EXCERPT
↓

Our story begins in the northeastern region of Côte d’Ivoire. A couple of lefts, many rights, and straight down a dirt road is where you’ll find [REDACTED] or “the eternal village” in English. One day, a child ran into the schoolhouse and proclaimed that a “witch’s spaceship” had been found in the woods. Rumors swirled about the potential origin. Was it from that new village, [REDACTED], up the road? What about the two men the witch hunter caught last month? Curiosity reached a fever pitch, and everyone rushed to the forest to see for themselves. When they arrived, to a mix of relief and disappointment, all they found were sticks tied and arranged in the shape of a large triangle. Although written off as an innocuous form among the trees, questions remained as to its origins. How did it fly? How could it? Is this a piece of something bigger?

↑

Stored records
↓

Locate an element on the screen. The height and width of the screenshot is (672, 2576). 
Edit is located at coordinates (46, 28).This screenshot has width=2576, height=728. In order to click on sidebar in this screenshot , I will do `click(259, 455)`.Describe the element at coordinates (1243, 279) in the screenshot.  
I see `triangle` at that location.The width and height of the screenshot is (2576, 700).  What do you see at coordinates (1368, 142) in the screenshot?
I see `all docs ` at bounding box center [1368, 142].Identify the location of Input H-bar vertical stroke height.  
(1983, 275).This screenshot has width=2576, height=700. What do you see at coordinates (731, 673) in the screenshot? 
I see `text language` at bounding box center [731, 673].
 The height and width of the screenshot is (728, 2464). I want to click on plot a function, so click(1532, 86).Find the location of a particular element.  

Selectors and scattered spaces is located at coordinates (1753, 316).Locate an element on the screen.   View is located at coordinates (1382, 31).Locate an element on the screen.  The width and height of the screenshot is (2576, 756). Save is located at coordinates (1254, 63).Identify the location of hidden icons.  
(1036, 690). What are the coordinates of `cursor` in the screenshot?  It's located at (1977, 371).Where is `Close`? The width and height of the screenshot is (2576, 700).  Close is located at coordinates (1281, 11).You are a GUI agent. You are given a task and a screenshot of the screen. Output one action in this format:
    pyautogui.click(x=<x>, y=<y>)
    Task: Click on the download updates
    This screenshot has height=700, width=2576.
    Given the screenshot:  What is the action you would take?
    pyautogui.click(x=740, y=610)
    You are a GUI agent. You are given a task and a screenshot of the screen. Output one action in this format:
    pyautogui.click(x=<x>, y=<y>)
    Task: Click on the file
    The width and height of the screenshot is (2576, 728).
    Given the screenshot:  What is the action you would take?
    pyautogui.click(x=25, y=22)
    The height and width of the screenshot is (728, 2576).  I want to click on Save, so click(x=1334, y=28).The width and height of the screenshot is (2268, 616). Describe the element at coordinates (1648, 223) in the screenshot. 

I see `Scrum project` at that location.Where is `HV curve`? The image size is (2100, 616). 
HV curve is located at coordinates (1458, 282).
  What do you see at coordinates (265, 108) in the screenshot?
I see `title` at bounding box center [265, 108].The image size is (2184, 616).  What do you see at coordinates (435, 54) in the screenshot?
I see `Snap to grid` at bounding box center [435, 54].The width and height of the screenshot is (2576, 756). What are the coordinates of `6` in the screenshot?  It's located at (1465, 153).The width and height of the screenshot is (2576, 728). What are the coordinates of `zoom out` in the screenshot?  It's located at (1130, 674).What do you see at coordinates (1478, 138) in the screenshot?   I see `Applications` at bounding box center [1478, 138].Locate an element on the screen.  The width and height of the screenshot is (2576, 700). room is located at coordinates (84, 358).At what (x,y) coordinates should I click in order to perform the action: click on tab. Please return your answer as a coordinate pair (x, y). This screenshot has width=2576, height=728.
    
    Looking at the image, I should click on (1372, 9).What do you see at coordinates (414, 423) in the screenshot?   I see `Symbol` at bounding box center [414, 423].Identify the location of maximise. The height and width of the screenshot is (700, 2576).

↑

REQUIRED ACTION A
List every question the excerpt asks.
REQUIRED ACTION B
According to the excerpt, what did everyone find when they reached the forest?
REQUIRED ACTION C
Repeat the part of the excerpt starting at "Our story begins" and ending at "of something bigger?".

YOUR SOLUTION A
- Was it from that new village, [REDACTED], up the road?
- What about the two men the witch hunter caught last month?
- How did it fly?
- How could it?
- Is this a piece of something bigger?

YOUR SOLUTION B
Sticks tied and arranged in the shape of a large triangle.

YOUR SOLUTION C
Our story begins in the northeastern region of Côte d’Ivoire. A couple of lefts, many rights, and straight down a dirt road is where you’ll find [REDACTED] or “the eternal village” in English. One day, a child ran into the schoolhouse and proclaimed that a “witch’s spaceship” had been found in the woods. Rumors swirled about the potential origin. Was it from that new village, [REDACTED], up the road? What about the two men the witch hunter caught last month? Curiosity reached a fever pitch, and everyone rushed to the forest to see for themselves. When they arrived, to a mix of relief and disappointment, all they found were sticks tied and arranged in the shape of a large triangle. Although written off as an innocuous form among the trees, questions remained as to its origins. How did it fly? How could it? Is this a piece of something bigger?